> **Source document**
%%
Eight months ago my world was turned upside down. Even though my best friend was on hospice and God taking her home relieved her suffering, my world was still turned upside down. That’s what happens when you lose someone you love.
I think about her daily. Often times it’s with thankfulness in my heart. I’m thankful for the many Bible studies we did together. I’m thankful for all the meals we shared. I’m thankful that we homeschool our kids together. And I’m thankful that she was beside me to walk through life’s up and downs for twelve years.
But now she’s gone and in this, the eighth month of learning how to get by without her, I’m discovering some new truths about grief, faith, and life in general. One that I learned a few months ago is that emotions aren’t bad, it’s how you deal with them that matters. I have a cracked flat iron to remind me of the day I allowed rage to take over. I wasn’t myself, and I knew it, but in that moment I couldn’t control it. A few months later when I shared with a therapist what was going on in my life, and in my heart, he said something that made me pause.
“I wonder if you even realize how angry you are.”
I knew I was but I didn’t know how to deal with it. I didn’t think it was right to be mad at God. And I didn’t want to be mad at him. There’s this amazingly confusing conflict within my soul that I could be so incredibly joyful that my best friend is in the arms of Jesus, and yet I feel so much pain at the same thought because it means I don’t get to see her for as long as I live. I tried to dance around my anger. I quoted scripture to myself as any spiritual person would do. I told myself God was sovereign and I believed it. And I acted like somehow this was all okay even though everything that’s within me tells me it’s not.
That night, after my counseling session, I sat for the longest time not knowing what to say to God. It took quite a while for me to gain the courage to state the truth out loud.
“God, I’m mad.” I know, not real deep, but it was the honest truth.
That’s what I felt like God whispered to my heart, “It’s okay to be mad but you need to bring it to me. I can handle it.”
%%
> **Given data**
%%
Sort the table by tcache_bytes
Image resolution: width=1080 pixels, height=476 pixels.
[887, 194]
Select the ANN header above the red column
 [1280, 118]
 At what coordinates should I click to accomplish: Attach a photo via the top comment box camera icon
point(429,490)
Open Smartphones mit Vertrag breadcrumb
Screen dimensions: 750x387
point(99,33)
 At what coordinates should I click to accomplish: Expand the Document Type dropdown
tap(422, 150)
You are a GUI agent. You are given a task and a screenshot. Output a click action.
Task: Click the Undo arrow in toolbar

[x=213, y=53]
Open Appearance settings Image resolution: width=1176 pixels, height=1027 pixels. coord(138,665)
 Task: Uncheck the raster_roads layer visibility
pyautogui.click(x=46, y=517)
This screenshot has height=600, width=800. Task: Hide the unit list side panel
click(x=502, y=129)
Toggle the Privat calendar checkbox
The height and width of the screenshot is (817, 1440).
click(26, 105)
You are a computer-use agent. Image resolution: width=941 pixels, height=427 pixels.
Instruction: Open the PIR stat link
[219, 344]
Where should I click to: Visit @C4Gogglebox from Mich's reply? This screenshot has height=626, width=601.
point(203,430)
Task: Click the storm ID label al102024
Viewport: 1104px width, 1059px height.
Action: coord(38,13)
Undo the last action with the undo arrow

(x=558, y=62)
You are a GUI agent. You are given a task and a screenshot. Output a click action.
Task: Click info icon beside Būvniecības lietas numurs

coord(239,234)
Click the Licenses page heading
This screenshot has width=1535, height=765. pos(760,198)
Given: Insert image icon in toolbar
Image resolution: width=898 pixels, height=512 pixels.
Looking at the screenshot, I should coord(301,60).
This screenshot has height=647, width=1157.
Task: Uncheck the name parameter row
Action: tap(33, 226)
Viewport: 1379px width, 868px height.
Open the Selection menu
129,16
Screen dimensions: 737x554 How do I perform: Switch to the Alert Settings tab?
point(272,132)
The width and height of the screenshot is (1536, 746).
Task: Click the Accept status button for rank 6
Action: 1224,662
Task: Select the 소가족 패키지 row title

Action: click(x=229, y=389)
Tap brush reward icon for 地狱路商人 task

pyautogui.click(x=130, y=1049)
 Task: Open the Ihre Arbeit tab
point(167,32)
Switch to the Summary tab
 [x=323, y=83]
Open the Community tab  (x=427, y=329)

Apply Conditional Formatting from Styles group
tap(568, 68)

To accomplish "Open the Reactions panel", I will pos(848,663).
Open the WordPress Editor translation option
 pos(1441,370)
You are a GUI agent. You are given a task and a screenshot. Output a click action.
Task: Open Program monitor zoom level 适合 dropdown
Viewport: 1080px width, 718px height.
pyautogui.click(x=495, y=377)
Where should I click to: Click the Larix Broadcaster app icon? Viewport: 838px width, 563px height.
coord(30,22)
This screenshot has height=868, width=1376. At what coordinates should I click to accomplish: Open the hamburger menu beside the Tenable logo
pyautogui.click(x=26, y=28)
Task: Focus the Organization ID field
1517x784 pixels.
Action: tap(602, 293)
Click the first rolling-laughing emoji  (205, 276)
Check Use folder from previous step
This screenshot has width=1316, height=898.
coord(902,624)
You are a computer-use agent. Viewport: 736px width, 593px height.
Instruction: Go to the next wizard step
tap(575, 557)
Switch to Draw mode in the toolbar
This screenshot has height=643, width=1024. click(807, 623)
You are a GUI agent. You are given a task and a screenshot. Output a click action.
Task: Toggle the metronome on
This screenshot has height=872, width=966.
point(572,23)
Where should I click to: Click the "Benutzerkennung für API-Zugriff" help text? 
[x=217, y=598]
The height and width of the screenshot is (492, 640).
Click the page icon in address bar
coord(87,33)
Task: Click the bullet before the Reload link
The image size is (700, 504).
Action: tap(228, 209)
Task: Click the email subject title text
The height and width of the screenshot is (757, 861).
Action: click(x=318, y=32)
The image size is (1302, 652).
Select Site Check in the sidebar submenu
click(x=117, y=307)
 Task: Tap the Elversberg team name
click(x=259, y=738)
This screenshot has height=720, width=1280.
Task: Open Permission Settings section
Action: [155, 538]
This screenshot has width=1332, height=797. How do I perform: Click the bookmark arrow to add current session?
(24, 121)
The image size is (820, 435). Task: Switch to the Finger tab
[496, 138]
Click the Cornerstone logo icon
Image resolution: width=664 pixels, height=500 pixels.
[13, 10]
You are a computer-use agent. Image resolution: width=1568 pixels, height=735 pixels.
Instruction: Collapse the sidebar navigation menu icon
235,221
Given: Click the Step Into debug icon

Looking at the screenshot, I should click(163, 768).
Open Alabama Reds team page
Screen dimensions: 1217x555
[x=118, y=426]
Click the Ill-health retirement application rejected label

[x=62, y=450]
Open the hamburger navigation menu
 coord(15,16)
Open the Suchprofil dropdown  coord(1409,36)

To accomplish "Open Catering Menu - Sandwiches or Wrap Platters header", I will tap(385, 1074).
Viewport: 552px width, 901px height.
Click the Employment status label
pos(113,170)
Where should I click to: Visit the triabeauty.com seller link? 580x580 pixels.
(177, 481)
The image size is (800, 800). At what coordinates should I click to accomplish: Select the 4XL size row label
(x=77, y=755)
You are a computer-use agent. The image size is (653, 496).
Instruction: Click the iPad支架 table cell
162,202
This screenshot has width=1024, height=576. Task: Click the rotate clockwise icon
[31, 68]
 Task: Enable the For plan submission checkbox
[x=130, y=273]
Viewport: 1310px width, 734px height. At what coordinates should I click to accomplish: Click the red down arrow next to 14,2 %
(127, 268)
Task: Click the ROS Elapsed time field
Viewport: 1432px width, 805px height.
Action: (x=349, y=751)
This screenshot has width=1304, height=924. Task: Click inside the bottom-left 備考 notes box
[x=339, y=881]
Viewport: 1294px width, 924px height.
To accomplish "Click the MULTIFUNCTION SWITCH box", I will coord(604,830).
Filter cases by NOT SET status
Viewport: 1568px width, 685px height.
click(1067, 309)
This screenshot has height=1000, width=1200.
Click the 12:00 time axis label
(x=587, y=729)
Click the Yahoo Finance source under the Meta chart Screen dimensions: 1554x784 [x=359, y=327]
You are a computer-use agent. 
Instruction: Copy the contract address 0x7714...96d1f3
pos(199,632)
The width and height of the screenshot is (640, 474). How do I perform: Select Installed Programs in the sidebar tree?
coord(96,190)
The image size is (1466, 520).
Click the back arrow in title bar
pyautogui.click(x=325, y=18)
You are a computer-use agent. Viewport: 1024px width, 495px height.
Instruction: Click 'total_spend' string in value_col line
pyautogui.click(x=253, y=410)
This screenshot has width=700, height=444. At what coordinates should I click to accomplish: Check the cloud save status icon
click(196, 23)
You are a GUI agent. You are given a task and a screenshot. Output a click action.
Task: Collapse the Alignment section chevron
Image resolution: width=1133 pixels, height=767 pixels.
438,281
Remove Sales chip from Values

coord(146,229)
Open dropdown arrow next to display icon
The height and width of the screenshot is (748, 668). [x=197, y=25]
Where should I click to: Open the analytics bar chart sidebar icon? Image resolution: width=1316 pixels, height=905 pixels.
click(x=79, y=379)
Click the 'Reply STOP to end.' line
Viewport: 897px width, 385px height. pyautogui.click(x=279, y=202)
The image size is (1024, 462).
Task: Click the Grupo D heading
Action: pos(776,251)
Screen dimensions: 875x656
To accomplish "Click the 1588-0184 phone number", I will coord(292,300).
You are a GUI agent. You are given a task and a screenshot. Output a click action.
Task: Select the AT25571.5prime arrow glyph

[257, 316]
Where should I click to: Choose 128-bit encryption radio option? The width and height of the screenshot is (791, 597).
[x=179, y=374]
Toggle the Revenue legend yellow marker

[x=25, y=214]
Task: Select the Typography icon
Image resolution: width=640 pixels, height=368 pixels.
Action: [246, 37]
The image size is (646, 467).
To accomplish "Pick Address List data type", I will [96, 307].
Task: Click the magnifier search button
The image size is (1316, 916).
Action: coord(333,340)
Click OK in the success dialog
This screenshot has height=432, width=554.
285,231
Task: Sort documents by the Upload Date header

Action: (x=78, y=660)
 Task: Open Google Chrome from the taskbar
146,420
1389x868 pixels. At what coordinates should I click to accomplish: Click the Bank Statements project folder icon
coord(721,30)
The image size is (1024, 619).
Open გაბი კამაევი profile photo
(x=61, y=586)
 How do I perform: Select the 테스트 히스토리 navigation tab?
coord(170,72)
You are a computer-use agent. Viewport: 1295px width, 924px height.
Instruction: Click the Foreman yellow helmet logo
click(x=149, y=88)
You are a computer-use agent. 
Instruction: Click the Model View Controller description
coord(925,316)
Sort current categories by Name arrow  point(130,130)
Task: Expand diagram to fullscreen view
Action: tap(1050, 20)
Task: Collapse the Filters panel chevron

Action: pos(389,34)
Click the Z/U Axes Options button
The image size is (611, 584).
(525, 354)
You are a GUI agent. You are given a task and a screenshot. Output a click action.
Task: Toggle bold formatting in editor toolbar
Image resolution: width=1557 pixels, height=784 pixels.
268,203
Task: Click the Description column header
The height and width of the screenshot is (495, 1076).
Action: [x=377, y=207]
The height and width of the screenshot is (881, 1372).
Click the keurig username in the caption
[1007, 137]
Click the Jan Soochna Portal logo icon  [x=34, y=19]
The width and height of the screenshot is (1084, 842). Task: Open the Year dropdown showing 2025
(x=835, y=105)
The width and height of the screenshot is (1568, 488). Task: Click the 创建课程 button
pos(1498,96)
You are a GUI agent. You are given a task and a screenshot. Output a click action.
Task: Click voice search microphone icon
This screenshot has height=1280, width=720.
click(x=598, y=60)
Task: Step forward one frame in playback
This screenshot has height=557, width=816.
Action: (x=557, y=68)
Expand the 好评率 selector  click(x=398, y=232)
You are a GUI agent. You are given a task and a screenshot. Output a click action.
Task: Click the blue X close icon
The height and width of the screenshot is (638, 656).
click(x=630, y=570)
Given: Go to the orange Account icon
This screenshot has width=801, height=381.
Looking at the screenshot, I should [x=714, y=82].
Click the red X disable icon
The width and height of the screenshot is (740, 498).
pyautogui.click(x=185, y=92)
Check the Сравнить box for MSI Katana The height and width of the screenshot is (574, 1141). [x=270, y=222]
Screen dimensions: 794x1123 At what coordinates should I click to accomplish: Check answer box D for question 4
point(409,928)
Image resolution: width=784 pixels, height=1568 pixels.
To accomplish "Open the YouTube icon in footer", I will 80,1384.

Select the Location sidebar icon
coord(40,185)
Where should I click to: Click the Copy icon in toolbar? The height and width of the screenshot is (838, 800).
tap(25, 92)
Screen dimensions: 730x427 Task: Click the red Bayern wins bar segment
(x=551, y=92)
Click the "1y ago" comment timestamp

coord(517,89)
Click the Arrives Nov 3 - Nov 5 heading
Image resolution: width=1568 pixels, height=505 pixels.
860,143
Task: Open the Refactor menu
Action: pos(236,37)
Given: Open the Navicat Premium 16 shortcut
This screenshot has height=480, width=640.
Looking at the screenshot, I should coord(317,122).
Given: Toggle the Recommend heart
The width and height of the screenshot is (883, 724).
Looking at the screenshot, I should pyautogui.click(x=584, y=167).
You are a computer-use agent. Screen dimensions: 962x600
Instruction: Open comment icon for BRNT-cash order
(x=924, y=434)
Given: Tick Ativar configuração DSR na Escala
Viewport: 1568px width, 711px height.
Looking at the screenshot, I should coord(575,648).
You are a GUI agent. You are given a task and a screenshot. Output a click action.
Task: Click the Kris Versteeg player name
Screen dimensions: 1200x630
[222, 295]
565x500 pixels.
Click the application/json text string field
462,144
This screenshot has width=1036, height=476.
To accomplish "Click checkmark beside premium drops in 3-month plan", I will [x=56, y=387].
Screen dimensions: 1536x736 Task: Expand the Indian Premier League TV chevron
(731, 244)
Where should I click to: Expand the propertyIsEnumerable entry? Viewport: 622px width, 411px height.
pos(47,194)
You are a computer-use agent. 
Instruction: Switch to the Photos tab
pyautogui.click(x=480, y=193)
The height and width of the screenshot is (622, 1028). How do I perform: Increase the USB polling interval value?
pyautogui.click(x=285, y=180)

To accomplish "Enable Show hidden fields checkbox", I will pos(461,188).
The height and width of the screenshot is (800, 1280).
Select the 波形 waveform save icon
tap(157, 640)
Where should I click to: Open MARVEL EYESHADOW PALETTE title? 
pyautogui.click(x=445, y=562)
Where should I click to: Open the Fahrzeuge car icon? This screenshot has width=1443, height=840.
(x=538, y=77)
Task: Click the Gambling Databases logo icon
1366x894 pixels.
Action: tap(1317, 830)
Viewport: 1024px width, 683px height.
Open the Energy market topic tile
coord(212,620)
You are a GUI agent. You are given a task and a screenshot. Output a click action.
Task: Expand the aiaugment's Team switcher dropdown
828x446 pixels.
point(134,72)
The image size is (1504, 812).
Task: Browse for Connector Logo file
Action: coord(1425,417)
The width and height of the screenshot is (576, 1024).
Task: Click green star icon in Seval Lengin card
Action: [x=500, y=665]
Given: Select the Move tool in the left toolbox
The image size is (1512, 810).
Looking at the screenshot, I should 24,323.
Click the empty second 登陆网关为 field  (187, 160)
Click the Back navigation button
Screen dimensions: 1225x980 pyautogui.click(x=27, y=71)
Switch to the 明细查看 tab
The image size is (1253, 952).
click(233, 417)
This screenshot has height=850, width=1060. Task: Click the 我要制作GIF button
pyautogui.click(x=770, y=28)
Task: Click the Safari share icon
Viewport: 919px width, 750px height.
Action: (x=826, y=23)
%%
> **Aim of the task**
Extract from the text on grief the passage starting at "But now she’s" up to and including "made me pause.", copied word for word.

> **Response area**
But now she’s gone and in this, the eighth month of learning how to get by without her, I’m discovering some new truths about grief, faith, and life in general. One that I learned a few months ago is that emotions aren’t bad, it’s how you deal with them that matters. I have a cracked flat iron to remind me of the day I allowed rage to take over. I wasn’t myself, and I knew it, but in that moment I couldn’t control it. A few months later when I shared with a therapist what was going on in my life, and in my heart, he said something that made me pause.